• WHAT TO DO:
Please retype exactly the lines from the one containing "Click related search 华智弘兴的主力机型" through the end of the records, leaving out the pictures.

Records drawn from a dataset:
= Beginning of Section =

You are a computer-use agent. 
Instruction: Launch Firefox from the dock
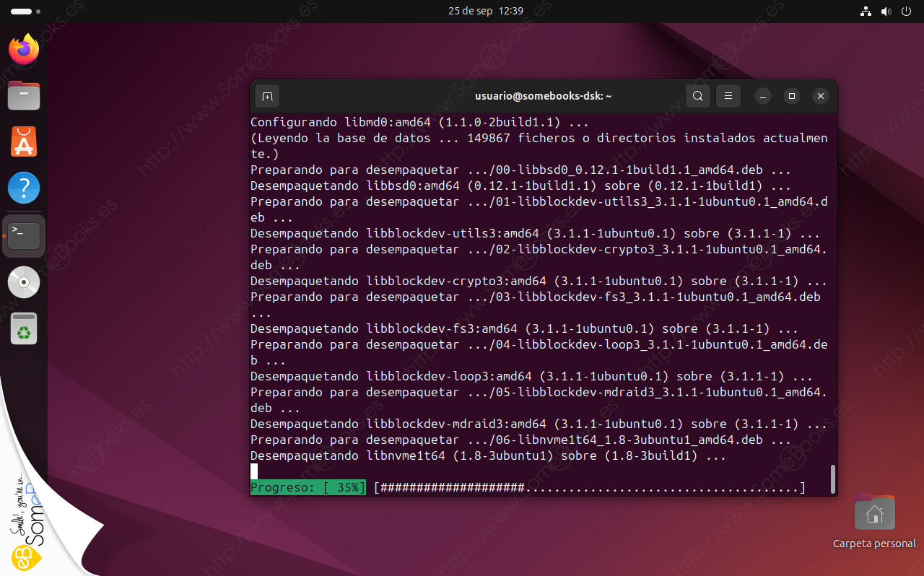[x=24, y=50]
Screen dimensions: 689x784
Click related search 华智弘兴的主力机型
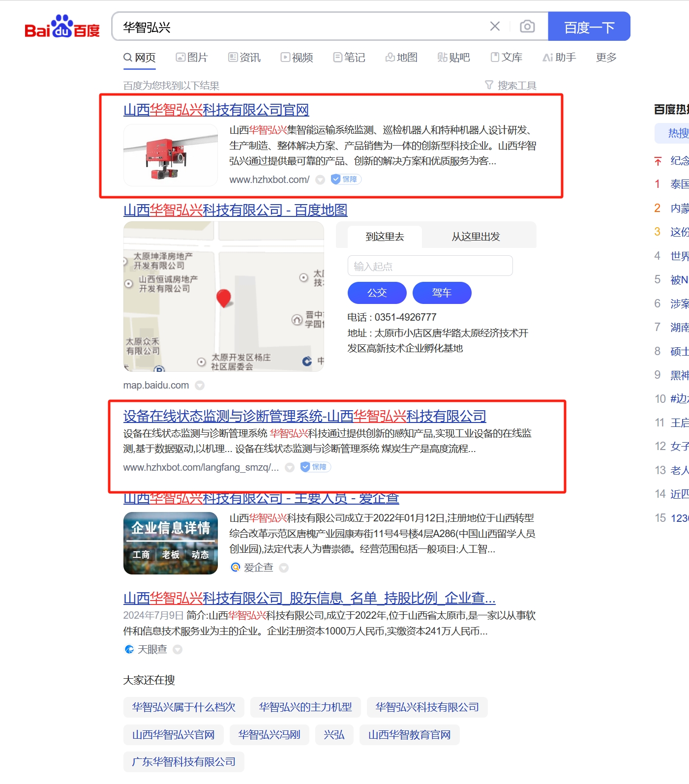tap(305, 707)
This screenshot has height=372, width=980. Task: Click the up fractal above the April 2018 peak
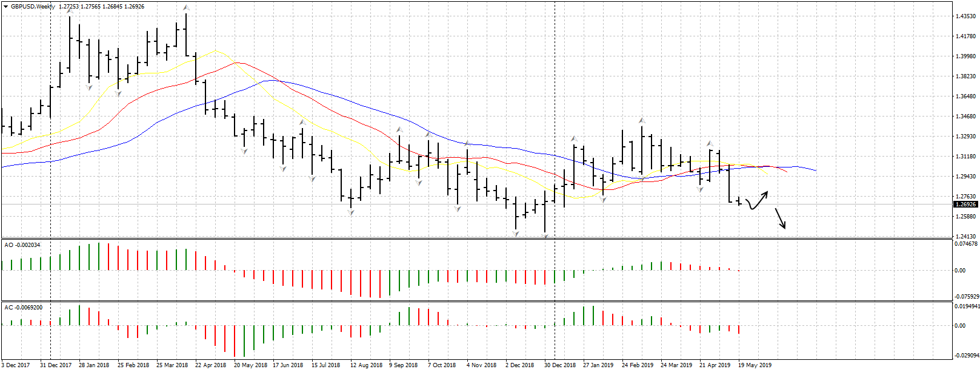[186, 8]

= End of Section =

• EXERCISE RESULT:
Click related search 华智弘兴的主力机型
tap(305, 707)
This screenshot has height=372, width=980. Task: Click the up fractal above the April 2018 peak
[186, 8]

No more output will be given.